After IPO, there's the lockup period, during which there are earnings results (I believe 2?). If those don't go really well, a downturn in stock price can wipe out employee shares pretty quickly. If I'm an employee of either of those two companies, I'm a little nervous.


> $100k isn't much money. If you've taken stock in lieu of $15-$20k/yr salary, $100k is pretty easy to make up (especially considering that many bigger, established companies also pay bonuses and have a better structure for vacation and such).

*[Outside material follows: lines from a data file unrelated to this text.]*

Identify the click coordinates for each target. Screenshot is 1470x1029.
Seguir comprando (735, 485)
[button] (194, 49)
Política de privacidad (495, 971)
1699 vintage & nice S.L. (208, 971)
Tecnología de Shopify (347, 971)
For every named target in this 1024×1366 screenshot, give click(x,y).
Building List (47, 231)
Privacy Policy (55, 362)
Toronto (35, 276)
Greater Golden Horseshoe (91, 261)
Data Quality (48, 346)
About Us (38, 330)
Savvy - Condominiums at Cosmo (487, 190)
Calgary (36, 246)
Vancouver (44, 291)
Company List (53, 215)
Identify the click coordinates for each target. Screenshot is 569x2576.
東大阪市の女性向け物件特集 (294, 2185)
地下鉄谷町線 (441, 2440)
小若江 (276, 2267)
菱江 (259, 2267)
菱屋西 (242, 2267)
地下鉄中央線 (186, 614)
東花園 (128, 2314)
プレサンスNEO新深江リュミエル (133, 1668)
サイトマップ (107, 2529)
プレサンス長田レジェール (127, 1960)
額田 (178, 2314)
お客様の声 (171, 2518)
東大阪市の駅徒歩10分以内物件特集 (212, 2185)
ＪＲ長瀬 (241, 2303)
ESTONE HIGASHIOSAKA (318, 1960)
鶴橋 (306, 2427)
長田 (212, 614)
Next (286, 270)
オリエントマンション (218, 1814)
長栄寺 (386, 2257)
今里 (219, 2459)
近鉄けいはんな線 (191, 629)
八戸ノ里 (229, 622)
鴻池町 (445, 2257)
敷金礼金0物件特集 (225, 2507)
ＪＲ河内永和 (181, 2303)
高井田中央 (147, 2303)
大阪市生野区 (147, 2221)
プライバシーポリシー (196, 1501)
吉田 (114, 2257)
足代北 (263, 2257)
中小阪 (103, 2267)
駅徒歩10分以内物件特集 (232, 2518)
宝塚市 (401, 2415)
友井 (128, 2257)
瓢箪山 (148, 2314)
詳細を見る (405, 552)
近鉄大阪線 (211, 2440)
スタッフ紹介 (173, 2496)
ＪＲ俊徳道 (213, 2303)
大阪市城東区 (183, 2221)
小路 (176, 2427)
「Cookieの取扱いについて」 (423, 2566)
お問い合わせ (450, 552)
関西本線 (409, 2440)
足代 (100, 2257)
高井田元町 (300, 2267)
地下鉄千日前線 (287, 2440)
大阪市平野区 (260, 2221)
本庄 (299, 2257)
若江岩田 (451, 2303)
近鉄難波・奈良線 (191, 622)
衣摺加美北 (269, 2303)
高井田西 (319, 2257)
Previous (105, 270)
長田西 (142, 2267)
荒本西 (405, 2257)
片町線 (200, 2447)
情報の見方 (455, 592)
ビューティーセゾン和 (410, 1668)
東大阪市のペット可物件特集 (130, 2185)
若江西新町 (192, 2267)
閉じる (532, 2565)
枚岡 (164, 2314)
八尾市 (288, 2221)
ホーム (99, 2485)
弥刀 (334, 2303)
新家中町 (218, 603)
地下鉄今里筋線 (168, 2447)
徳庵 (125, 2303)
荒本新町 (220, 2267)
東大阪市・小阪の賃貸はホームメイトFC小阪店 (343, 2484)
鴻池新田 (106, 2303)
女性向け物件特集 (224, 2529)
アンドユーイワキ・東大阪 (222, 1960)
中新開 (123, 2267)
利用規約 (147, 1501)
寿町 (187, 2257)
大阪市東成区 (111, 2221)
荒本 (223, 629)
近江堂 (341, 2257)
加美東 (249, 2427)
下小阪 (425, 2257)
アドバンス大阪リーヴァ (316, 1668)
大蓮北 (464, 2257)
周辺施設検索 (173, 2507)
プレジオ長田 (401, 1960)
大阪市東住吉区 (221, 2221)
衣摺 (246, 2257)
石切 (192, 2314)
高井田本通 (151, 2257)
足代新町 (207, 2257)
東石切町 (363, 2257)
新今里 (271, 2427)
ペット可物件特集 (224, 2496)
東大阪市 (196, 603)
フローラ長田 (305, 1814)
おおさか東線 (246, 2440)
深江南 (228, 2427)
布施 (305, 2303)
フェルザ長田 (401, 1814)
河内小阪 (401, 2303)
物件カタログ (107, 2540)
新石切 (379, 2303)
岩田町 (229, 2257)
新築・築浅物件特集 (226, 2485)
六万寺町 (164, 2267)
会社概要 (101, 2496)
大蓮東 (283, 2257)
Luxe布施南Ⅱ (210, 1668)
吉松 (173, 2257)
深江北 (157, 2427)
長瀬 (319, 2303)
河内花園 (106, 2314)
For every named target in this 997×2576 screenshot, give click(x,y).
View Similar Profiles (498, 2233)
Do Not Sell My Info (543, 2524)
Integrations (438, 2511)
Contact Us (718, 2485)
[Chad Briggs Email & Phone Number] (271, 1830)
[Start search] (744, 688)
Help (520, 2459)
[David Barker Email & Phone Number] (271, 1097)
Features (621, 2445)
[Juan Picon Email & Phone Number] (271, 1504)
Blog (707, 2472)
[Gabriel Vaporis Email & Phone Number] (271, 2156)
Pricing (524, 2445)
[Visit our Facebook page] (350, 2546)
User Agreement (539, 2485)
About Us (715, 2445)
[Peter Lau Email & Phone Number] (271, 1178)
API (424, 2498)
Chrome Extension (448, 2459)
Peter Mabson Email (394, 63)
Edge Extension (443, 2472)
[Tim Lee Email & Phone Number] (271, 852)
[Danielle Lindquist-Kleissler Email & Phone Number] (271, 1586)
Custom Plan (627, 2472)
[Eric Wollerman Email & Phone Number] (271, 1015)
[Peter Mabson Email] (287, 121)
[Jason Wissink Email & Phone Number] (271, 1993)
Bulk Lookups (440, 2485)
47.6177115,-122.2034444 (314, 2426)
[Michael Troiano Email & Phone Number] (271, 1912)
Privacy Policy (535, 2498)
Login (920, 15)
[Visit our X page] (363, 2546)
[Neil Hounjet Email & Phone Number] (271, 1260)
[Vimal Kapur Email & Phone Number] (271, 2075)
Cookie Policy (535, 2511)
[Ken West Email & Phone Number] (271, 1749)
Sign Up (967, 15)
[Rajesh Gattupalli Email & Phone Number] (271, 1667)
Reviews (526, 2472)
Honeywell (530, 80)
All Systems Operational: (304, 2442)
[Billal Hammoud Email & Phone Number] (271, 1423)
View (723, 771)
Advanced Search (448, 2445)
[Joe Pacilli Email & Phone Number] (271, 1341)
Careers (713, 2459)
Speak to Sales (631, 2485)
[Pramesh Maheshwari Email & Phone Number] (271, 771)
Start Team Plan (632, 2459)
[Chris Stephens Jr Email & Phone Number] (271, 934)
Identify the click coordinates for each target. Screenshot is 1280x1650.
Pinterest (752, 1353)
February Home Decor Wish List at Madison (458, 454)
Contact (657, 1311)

I'm not sure I follow. If I agree to be underpaid by $20k a year say then I'm not sure how I'd then on reduced salary save up $100k after tax and to the extent I wouldn't "miss it" in exercising the options. If a company is paying bonuses etc I'd rather get the market rate salary to begin with and ignore the stock. I may be heavily misunderstanding your first sentence though :)

The lockup period post IPO is an excellent point - and probably further fuels my cynicism around low percentage stock options as anything but a gamble.


Nope, I think I mis-understood what you were saying :) I thought you had said "risk $100k" meaning $100k worth of on-paper gains, not $100k of cash to gamble on stock. My mistake!


You divide 100k by 3 to account for the risk, and by 4 again to account for the vesting schedule (usually 4 years).

The shares are worth at most 8k in salary, that is if they're somewhat liquid. (which they are definitely not for startup and far away IPO).

If you took a $20k drop in salary for that, you've been not only screwing yourself at this job but also for ALL your future jobs, because future companies will try to downplay you based on your current salary.


If a company asks for your current salary, say "I'm sorry but I'm restricted as to who I can share that information with".

If they ask who made that restriction, link to this post.